In the Pilgrims’ Footsteps is a great article in the travel section of the New York Times a few days ago. Descendants following in the footsteps of the Pilgrims from England and the Netherlands to Massachusetts is an engrossing journey. The author writes:
LAST Thanksgiving my wife was trying to explain to our granddaughter, Lizzie, 5 at the time, that some of her ancestors had been participants at the original 1621 feast in Plymouth. “I know,” said Lizzie, who apparently had been learning about Thanksgiving in school. “We’re Indians!”
Actually, Lizzie’s forebears were Pilgrims. (My wife, like several million Americans at this point, is a Mayflower descendant.) Nowadays Pilgrims, with their funny, steeple-crowned hats and buckle shoes and their gloomy, pious ways (no games on Sunday, no celebrating even of Christmas!), have gone out of fashion. It’s true that upon arriving in the New World they were so hapless that they would surely have perished during their first winter without the help of the American Indians.

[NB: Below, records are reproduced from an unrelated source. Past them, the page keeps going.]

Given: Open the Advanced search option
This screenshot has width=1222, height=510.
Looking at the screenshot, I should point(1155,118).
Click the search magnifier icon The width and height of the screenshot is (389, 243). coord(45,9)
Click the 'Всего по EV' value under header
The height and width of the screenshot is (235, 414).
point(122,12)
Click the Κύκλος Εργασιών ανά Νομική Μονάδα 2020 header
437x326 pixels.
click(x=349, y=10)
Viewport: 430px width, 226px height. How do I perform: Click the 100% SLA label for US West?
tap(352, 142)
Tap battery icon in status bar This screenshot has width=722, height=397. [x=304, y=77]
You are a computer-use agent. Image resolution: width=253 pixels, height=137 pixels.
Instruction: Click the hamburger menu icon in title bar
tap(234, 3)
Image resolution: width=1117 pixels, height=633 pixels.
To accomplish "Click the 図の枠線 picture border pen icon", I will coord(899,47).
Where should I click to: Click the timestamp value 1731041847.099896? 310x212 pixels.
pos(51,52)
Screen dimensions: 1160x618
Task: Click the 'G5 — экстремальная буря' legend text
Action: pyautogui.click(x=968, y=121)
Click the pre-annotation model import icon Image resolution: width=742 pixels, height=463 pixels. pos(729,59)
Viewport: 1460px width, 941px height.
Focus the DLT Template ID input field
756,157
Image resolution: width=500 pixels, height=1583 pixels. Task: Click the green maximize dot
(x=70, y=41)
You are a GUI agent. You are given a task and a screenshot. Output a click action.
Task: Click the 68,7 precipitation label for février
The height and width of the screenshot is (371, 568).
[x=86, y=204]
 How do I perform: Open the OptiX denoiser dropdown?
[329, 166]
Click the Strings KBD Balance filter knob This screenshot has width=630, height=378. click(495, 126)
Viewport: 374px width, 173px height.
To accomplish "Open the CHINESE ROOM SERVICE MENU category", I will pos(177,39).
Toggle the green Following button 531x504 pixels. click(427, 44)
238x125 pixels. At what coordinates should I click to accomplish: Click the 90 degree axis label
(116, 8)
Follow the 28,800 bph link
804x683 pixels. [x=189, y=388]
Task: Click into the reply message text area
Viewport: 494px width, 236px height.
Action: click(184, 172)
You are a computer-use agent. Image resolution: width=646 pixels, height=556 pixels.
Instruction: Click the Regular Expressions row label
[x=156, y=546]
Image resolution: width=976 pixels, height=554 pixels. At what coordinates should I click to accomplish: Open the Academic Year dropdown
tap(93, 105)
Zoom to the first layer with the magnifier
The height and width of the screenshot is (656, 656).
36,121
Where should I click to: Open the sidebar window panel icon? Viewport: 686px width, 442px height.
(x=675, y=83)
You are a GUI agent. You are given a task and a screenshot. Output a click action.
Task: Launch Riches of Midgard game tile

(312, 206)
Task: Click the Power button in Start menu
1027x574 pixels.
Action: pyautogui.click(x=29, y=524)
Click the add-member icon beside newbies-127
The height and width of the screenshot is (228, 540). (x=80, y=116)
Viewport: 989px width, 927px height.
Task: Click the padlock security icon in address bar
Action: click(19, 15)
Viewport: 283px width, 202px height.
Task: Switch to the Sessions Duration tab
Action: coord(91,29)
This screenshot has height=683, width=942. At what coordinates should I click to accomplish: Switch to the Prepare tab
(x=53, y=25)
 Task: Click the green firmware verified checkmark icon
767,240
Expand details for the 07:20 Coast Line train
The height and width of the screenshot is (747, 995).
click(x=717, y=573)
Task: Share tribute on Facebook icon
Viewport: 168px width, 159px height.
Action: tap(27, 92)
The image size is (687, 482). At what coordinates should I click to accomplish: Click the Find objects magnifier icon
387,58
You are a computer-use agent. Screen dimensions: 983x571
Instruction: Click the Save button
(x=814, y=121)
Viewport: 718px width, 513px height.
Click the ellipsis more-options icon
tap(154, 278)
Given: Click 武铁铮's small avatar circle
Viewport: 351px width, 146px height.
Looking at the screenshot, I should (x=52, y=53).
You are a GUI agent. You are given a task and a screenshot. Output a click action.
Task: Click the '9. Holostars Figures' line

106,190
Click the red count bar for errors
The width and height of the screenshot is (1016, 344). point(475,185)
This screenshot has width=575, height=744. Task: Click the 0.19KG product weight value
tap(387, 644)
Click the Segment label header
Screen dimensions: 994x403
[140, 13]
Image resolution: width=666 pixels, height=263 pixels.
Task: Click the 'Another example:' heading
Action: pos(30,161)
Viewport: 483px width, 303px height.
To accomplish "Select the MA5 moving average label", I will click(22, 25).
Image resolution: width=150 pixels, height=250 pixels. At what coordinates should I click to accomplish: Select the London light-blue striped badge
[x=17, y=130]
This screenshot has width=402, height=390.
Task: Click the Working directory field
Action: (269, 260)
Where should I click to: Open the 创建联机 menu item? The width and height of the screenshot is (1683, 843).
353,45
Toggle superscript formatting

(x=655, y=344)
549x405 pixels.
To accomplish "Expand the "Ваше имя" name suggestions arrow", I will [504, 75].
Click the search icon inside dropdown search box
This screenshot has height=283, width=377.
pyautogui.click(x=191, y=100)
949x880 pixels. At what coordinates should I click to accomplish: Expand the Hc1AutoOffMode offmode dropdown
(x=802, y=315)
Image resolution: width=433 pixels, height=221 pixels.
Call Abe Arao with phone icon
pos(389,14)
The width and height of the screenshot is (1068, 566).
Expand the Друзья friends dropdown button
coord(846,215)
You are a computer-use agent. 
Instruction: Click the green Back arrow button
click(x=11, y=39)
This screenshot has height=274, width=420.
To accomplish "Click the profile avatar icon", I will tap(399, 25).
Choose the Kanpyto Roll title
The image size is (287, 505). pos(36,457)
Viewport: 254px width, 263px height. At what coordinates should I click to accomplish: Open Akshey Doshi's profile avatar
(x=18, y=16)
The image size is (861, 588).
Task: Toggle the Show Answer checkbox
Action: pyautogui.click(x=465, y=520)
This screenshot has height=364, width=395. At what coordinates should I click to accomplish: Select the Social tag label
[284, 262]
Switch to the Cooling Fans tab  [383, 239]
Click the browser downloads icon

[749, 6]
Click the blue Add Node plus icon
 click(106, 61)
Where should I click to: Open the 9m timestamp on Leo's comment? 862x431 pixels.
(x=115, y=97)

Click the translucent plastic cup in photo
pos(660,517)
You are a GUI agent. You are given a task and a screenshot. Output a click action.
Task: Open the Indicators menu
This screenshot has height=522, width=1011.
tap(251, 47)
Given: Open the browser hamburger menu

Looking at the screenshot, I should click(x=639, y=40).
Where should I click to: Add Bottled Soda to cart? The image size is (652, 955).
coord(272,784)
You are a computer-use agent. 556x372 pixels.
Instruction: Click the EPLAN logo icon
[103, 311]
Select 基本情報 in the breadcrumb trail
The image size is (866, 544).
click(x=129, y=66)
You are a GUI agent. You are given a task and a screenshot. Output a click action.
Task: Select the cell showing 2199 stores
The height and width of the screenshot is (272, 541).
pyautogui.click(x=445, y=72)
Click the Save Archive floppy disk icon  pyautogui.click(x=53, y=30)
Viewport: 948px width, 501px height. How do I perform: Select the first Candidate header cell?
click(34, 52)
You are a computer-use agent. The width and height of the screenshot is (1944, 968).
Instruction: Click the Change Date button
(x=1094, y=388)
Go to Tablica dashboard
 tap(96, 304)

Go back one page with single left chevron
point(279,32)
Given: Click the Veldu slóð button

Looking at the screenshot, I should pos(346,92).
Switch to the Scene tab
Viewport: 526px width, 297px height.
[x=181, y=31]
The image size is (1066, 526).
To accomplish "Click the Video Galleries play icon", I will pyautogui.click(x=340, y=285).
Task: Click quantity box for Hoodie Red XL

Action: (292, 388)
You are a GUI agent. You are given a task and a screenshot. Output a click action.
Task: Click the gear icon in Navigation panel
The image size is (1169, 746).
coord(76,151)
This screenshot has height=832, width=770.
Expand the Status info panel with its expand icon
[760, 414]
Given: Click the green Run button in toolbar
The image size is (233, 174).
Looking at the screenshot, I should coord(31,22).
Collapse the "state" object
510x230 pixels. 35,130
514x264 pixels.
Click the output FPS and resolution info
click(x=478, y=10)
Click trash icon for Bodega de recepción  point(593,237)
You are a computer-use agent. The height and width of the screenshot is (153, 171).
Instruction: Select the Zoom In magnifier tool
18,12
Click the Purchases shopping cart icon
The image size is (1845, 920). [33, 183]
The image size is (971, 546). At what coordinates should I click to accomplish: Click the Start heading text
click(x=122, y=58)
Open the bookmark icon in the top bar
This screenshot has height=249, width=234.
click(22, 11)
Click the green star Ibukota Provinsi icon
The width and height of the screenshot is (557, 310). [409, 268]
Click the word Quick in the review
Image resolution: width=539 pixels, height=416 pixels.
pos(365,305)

But the Pilgrims were nevertheless heroic in their way. There were a great many Puritans in England at the beginning of the 17th century who wanted to purge Christianity of what they considered the laxity and corruption introduced by Rome and by the insufficiently rigorous Church of England. But only a few hundred of them felt strongly enough to become separatists and emigrate to another land.
The 102 passengers who sailed on the Mayflower in September 1620 came from all parts England. Not all of them were religiously motivated. But the leaders of the religious separatist movement came from just a handful of farming villages in Lincolnshire, Nottinghamshire, and southern Yorkshire, most within walking distance of one another. This is not the touristy, thatched-cottage part of England, but it is beautiful nonetheless, and last spring my wife and I visited to see what we could learn about her ancestors, who in so many ways are forefathers to us all.
In the Pilgrims’ Footsteps is a great overview of this important period in history, even if you don’t have ancestors who broke bread at the first Thanksgiving.
What ancestry travel have you done or plan to do, Mayflower or not, to find your ancestral homes?
You’re welcome, Jacqi. Some stuff I didn’t know and what a trip that would be to take.
Great article. Thanks for sharing.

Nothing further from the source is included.